Ito était à la tierce-culture des années 2000 ce que Negroponte était à sa version des années 1980. Si ce dernier a toujours dégagé une aura d’aristocratie et de privilège (issu d’une riche famille grecque, il s’est récemment targué d’appeler par leur prénom 80 % des milliardaires), Ito incarne la disruption des start-up. Avant de se reconvertir en intellectuel de la « tierce-culture », il était gérant de boîte de nuit au Japon.

Mais à l’image des dîners de milliardaires de Brockman, les travaux d’Ito n’ont pas beaucoup à offrir : c’est en bonne part du techno-bavardage, assaisonné d’une bonne dose de jargon futuriste. Mais peu importe. Dans la « tierce-culture », les idées servent principalement à ouvrir des portes. Tout ce qui comptait pour le MIT, c’est que les idées d’Ito contribuent à perfectionner son réseau et ses capacités à lever des fonds et à convaincre des donateurs comme Epstein de signer de gros chèques.

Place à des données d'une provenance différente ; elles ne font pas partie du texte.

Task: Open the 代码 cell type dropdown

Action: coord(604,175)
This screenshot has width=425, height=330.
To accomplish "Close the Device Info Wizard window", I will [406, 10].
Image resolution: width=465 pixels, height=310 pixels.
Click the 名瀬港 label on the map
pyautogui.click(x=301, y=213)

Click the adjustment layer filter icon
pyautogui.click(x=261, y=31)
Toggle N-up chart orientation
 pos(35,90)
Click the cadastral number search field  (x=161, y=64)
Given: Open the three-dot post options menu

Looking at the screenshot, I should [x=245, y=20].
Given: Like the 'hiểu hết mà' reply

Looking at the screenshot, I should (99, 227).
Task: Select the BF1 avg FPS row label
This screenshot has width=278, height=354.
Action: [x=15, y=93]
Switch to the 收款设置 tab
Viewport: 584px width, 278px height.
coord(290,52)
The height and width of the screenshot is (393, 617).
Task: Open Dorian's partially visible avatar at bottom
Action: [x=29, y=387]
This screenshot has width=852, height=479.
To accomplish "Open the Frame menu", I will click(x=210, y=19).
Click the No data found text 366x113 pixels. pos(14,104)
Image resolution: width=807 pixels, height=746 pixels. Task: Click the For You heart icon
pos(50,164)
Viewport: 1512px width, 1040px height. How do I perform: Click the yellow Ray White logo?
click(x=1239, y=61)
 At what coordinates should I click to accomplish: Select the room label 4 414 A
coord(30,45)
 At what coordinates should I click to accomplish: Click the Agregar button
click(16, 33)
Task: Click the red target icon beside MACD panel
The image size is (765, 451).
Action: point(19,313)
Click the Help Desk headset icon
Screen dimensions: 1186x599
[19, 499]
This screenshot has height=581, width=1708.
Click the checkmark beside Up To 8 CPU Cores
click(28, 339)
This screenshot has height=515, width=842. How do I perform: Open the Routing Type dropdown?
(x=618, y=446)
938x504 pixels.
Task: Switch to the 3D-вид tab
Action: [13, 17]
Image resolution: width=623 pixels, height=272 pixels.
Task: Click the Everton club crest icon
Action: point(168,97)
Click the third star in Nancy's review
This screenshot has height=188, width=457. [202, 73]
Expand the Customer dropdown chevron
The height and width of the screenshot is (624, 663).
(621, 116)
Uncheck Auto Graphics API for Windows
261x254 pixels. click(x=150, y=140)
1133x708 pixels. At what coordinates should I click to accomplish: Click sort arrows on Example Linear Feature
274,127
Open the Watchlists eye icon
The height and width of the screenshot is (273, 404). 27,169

Dans la « tierce-culture », les idées servent principalement à ouvrir des portes

Pas étonnant, donc, que lorsqu’un collègue a déconseillé à Ito de rencontrer Epstein — qui disait s’intéresser principalement à « la science et aux chattes » —, Ito l’ait décrit comme un personnage « vraiment fascinant ». Brockman, malgré son réalisme sur l’indigence intellectuelle des élites du numérique, n’a pas su résister au charme d’Epstein, qu’il a qualifié dans un email à mon attention, d’homme « très intelligent et très intéressant ».

Si la « tierce-culture » est aussi avancée que la culture classique, comment se fait-il que la plupart de ses membres officiels, des scientifiques connus devenus des noms de marque grâce à l’empire Brockman, soient impliqués dans l’affaire Epstein ? Il n’est pas rare que les intellectuels servent d’idiots utiles aux puissants de ce monde, mais dans le cadre de la tierce-culture, c’est presque dans leur fiche de poste.

Lire aussi Ingrid Carlander, « Le Media Lab aux avant-postes du cybermonde », Le Monde diplomatique, août 1996.

Cette culture qui implique la prostitution de l’activité intellectuelle lors de « dîners de milliardaires » en vaut-elle la peine ? Peut-on faire confiance à ce que les intellectuels de la « tierce-culture » ont à dire, compte tenu de ce qu’ils ont à vendre ?

Les réponses à ces questions vont de soi. Néanmoins, s’il est aisé de s’en prendre aux brebis galeuses comme Joi Ito ou Nicholas Negroponte, une transformation radicale passera par des mesures de plus grande envergure : fermer le Media Lab du MIT, mettre un terme aux conférences TED, refuser l’argent des milliardaires de la technologie et boycotter les agents comme John Brockman. Sans ces changements drastiques, le puissant complexe industrialo-de-mes-deux qu’est la « tierce-culture » restera intact et pourra servir de couverture au prochain Epstein.